Prognosen für Gesamtinflation trotz höheren Ölpreises nahezu unverändert
Dagegen blieben die Prognosen für die Gesamtinflation weitgehend unverändert. Für 2017 und 2018 erwartet der EZB-Stab weiterhin 1,3 und 1,6 Prozent Inflation. Lediglich die Prognose für 2016 wurde auf 0,2 (0,1) Prozent angehoben. Diese Prognosen basieren auf der Annahme eines Brent-Preises von 42,40 (zuvor: 34,90) US-Dollar im laufenden Jahr, gefolgt von 49,10 (41,20) und 51,30 (44,90) Dollar in den beiden kommenden Jahren. Derzeit notiert der führende Brent-Kontrakt knapp unter 50 Dollar. Für den Euro werden Wechselkurse von 1,13 (1,11), 1,14 (1,12) und 1,14 (1,12) US-Dollar unterstellt.
"Wir waren überrascht, dass sich die Inflationsprognosen der EZB kaum geändert haben, obwohl der Ölpreis seit März beträchtlich gestiegen ist", heißt es in einem Kommentar von Nordea.
Zugleich hoben die Zentralbankökonomen ihre Wachstumsprognose für 2016 an.
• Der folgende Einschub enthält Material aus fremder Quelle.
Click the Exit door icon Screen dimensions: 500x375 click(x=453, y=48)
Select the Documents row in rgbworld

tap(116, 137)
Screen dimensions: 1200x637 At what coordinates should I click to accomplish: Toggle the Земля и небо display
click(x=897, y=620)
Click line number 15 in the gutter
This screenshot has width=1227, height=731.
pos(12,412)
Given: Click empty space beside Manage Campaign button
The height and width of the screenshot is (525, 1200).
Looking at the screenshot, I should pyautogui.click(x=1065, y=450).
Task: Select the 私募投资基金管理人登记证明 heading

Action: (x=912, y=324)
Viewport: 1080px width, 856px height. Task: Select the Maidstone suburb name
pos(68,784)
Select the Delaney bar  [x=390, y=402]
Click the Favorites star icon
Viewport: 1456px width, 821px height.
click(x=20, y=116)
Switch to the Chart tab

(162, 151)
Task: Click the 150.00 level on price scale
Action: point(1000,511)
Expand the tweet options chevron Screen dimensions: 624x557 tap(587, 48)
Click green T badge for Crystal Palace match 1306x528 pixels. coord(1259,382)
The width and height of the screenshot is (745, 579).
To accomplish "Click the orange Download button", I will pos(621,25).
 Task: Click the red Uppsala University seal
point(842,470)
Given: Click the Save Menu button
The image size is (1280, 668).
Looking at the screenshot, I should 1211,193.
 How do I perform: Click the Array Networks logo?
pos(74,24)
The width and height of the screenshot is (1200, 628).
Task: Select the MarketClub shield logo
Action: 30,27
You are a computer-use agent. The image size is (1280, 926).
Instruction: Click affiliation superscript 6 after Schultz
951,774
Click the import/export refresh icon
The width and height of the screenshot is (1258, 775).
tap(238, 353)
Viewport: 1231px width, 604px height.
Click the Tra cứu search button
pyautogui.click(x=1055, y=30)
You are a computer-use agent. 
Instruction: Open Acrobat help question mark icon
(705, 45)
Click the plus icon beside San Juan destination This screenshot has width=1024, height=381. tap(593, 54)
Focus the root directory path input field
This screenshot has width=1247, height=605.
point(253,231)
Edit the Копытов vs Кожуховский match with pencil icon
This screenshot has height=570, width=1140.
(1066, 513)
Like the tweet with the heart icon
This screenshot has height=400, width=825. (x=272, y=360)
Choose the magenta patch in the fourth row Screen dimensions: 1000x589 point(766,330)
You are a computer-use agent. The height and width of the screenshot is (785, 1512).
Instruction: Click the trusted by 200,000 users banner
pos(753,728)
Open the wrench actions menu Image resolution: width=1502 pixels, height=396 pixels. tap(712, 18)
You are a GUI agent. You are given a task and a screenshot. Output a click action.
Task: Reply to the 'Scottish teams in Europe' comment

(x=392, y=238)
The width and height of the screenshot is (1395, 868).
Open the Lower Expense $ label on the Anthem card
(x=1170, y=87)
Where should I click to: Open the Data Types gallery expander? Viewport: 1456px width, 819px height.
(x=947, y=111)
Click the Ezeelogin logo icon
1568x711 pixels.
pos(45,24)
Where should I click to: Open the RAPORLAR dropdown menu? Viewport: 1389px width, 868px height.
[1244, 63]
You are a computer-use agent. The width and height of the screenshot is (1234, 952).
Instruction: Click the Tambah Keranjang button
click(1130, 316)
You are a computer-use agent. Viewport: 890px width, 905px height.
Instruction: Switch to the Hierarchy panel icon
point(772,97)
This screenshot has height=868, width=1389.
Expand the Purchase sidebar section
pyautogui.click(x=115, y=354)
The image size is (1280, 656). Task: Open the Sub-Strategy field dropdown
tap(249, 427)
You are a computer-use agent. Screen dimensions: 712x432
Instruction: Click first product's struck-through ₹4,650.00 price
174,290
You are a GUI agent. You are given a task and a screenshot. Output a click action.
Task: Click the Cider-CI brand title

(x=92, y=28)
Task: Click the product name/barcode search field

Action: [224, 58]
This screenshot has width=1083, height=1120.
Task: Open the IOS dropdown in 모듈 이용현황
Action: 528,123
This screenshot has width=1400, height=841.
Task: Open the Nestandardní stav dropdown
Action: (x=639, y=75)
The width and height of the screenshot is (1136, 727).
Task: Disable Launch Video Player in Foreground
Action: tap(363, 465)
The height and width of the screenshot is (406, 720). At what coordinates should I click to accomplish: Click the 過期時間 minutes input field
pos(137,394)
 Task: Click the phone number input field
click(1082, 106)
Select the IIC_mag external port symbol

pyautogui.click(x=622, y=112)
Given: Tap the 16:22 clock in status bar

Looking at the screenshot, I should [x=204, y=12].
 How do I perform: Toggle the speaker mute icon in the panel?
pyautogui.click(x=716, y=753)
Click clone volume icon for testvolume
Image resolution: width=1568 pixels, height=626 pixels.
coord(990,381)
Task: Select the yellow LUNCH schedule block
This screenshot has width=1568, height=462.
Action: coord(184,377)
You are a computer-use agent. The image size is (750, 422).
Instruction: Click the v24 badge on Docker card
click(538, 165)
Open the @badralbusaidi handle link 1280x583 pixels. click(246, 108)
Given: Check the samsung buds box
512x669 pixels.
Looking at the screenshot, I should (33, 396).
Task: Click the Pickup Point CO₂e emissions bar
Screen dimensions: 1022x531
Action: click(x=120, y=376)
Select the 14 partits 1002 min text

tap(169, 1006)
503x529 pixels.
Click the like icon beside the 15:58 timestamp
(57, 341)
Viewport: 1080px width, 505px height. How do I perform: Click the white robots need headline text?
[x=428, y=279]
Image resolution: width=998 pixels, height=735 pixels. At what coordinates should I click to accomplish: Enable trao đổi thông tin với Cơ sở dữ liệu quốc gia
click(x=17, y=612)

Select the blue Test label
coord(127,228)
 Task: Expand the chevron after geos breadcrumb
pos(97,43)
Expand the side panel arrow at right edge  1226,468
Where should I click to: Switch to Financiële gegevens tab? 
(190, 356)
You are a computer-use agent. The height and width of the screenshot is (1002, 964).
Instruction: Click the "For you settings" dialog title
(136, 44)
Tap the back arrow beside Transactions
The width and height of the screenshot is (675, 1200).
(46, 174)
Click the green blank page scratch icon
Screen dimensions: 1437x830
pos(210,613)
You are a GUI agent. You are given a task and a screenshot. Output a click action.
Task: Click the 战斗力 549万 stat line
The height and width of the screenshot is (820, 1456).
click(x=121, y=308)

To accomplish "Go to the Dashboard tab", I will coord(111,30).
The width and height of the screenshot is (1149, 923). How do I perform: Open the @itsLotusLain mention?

Sie erwarten nun einen Anstieg des Bruttoinlandsprodukts (BIP) in der Eurozone um 1,6 (1,4) Prozent. Die Prognosen für 2017 und 2018 lauten weiterhin auf 1,7 und 1,8 Prozent. Die Risiken für diese Prognosen sind laut EZB weiterhin abwärts gerichtet.
"Das einzig Bemerkenswerte ist für mich die deutliche Anhebung der Wachstumsprognose für dieses Jahr", sagte Alexander Krüger, der Chefvolkswirt des Bankhauses Lampe. Die dahinter steckende Annahme, dass die Euroraum-Wirtschaft in jedem der kommenden Quartale um 0,4 Prozent wachsen wird, findet er durchaus ambitioniert.
Ansonsten erwartet Krüger, dass die EZB bei der Prüfung des Inflationsausblicks und der Auswirkungen des März-Programms gegen Jahresende zu dem Schluss kommen wird, dass das nicht ausreicht, um das Inflationsziel von knapp 2 Prozent zu erreichen.
Draghi bekräftigt geldpolitische Schlüsselaussagen
In seinem vorbereiteten Statement bekräftigte der EZB-Präsident die zuletzt gemachten geldpolitischen Schlüsselaussagen. Demnach wird die EZB ihre Zinsen für längere Zeit auf dem gegenwärtigen oder einem noch niedrigen Niveau halten. Dieses niedrige Zinsniveau soll länger anhalten als die Wertpapierankäufe der EZB.
Das Wertpapierkaufprogramm wiederum soll nach jetzigem Stand bis Ende März 2017 laufen - mindestens aber so lange, bis die Inflation nach Einschätzung des EZB-Rats eine überzeugende Wende in Richtung des Zielbereichs vollzogen hat.
Ab 8. Juni wird die EZB neben Staatsanleihen, Covered Bonds und Kreditverbriefungen auch Unternehmensanleihen kaufen. Zudem startet im Juni eine zweite Serie langfristiger, gezielter Refinanzierungsgeschäfte für Banken mit vierjähriger Laufzeit, deren Zins höchstens bei null Prozent liegen wird.
Ökonomen rechnen für Jahresende mit weiterer EZB-Lockerung
Howard Archer von IHS Global Insight findet, dass sich Draghi mit seinem Auftreten eine Tür für weitere Lockerungsmaßnahmen offen gehalten hat. Nicht nur habe Draghi in seinem Statement betont, dass die Leitzinsen für längere Zeit auf dem aktuellen oder einem niedrigeren Niveau blieben würden, er habe auch gesagt, dass der EZB-Rat notfalls "ohne unnötige Verzögerung" handeln werde.Und Commerzbank-Chefvolkswirt Jörg Krämer prognostizierte: "Wir erwarten nach wie vor, dass die EZB ihre Geldpolitik gegen Jahresende erneut lockert. So dürfte sie Anleihen über den angedachten Endzeitpunkt März 2017 hinaus kaufen. Außerdem könnte sie ihren Einlagenzins erneut senken."